Overreliance on third parties?
Whilst pension trustees can be skilled professionals or specialist corporate entities who lead the compliance effort and manage the legal risk of the pension scheme, more often than not, they outsource most of the operational functions to third parties.
Well-established third party administrators and actuarial service providers usually step in to provide comprehensive services for the scheme. Such providers will typically use third party business tools or outsourced functions in relation to data processing for their customers. In essence, every pension scheme has an entire supply chain of providers below it, and each link in the chain poses a certain degree of cyber and data protection risk.
Pensions trustees are responsible for data protection compliance even if they may not actually hold any personal data of members/beneficiaries. However, as functions are often entrusted to third party administrators and most of the trustee’s focus goes into complying with pensions and tax law, data protection due diligence, assessments and contracts often take a backseat. This becomes a problem when (not “if”) there is supply chain breach or a GDPR claim for compensation.
Tick box approach not enough?
The accountability principle under UK GDPR requires data controllers, such as pension trustees, to:
- identify what personal data is processed and where;
- implement appropriate policies and procedures;
- carry out certain assessments and due diligence;
- implement security measures;
- enter into appropriate contracts; and
- ensure the proper training of staff.
While implementing appropriate paperwork is one thing, compliance with UK GDPR requires a proactive and repeated approach. Without this focus, it will be more difficult to demonstrate compliance at the critical moment.
Who is at fault and who is liable?
The question of fault in the context of a personal data breach will depend on the actual circumstances. Of course, the primary fault is with the criminal who infiltrates a system without authorisation. However, if any party has failed to comply with the UK GDPR and this has contributed to the breach or made it possible in the first place, such party could be seen as the party “at fault”.
On the other hand, if all parties fully complied with the law and the personal data breach could not have been avoided, for example, due to a novel attack vector or an unavoidable human error, neither party will have liability under the GDPR. However, this is often a difficult balance, and the ICO is relatively unforgiving when it comes to any failure to implement industry standard security measures.
Regardless of fault, the pensions trustee will likely face claims for compensation from its members/beneficiaries whose data has been compromised. Again, this expense can be mitigated by maintaining a strong compliance culture and demonstrating that the personal data breach was not in any way due to the trustee’s lack of compliance. However, legal cost will be incurred in dealing with the correspondence.

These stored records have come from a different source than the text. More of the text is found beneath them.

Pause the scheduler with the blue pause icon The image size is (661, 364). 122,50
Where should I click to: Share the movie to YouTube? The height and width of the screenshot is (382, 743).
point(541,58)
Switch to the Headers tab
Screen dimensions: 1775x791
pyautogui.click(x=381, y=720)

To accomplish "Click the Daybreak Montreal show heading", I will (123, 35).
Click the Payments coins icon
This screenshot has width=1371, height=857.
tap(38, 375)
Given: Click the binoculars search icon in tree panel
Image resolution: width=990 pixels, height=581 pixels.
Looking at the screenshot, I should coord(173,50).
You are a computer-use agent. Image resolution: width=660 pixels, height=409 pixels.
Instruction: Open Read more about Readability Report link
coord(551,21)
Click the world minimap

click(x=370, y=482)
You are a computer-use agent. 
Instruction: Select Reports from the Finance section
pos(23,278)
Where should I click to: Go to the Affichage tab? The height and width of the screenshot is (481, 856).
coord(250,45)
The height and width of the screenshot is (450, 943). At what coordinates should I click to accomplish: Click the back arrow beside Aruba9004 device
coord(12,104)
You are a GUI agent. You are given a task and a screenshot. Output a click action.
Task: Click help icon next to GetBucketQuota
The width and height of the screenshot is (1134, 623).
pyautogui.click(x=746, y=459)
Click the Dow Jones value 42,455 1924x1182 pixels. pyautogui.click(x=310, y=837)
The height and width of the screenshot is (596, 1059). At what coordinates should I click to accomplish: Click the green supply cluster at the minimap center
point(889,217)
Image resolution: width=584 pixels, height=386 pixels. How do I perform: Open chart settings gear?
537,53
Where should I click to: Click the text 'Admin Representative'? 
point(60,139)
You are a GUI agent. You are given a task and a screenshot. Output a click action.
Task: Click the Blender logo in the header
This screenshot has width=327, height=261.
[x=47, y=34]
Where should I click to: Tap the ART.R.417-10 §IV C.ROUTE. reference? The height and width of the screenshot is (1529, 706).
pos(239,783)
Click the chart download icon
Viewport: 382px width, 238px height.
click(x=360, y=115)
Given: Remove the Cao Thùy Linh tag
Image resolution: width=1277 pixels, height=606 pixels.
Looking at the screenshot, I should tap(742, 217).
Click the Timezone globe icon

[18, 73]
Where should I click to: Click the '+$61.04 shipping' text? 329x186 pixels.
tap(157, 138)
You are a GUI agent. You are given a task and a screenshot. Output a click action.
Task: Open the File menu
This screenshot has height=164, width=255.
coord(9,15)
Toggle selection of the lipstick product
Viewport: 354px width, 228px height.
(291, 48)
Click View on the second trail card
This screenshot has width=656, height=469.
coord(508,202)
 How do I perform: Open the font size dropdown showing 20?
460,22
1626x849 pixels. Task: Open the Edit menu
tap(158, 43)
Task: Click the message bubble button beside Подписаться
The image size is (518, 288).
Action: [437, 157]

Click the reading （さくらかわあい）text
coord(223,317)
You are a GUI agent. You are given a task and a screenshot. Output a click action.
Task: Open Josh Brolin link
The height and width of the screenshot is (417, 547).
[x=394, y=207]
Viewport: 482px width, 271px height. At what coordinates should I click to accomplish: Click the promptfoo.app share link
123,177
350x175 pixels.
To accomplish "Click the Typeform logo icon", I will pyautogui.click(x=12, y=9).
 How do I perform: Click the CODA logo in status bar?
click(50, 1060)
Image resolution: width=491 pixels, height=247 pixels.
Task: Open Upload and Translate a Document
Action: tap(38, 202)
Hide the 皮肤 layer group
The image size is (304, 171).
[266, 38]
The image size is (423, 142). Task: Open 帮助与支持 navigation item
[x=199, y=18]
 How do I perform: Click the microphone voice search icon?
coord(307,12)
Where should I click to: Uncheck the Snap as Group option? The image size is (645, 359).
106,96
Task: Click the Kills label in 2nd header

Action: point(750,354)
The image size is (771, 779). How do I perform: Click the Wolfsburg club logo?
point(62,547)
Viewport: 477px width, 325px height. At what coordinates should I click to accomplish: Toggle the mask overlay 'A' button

Typically, if a service provider is partially at fault, one will look to the contract to find out if the trustee might recuperate its expenses. However, if the trustee did not spend time reviewing the contract at the outset or let the contract roll for a decade without reviewing if it is still fit for purpose, the discussion with the service provider might be less straightforward.
High risk of fraud
Pensions scams are a recurring problem that the Pensions Regulator (TPR) wishes to tackle. Fraudsters often take advantage of elderly pensioners who are more susceptible to fall victim of fraud.
TPR will not be pleased if that risk is exacerbated by a personal data breach. A breach will often mean that the fraudster now has more data to succeed in deceiving their victims by presenting them accurate information just as if the victim were called by a professional administrator.
Under UK GDPR, a data controller must notify individuals of any personal data breach which gives rise to high risk. Judging by its statement from 12 May 2023, TPR probably considers the Capita breach high risk as it suggested to pension trustees to “contact your members proactively”. Having said that, each pensions trustee must carry out its own assessment and while some may face high risk, other may not.
Conclusion
The data protection compliance question is one that will not go away. As the Pension Dashboard is approaching, pension trustees will likely not satisfy the requirements by merely implementing some paperwork.
This might be the right time to revise the existing framework, identify gaps and lay the compliance foundations for significant digitalisation. Perhaps running a new trustee training session might help focus minds and come up with a data protection action list.
It will be important to dust of any old service provider agreements and make sure they are still fit for purpose. A new due diligence effort should be launched to make the most from the reminder offered by the recent incident.
If your scheme is affected by a breach, you should remember that ultimately the liability is on you and you should demand your service provider to offer up all available information and stop hiding behind the veil of an ongoing investigation. The sooner you know what happened, the sooner you will be able to take appropriate remedial steps and mitigate exposure.
Data quality and data security are an inherent requirement of data protection. Perhaps the reset of the dashboards programme might be the opportunity you have been waiting for to take stock of the situation and make a compliance action plan.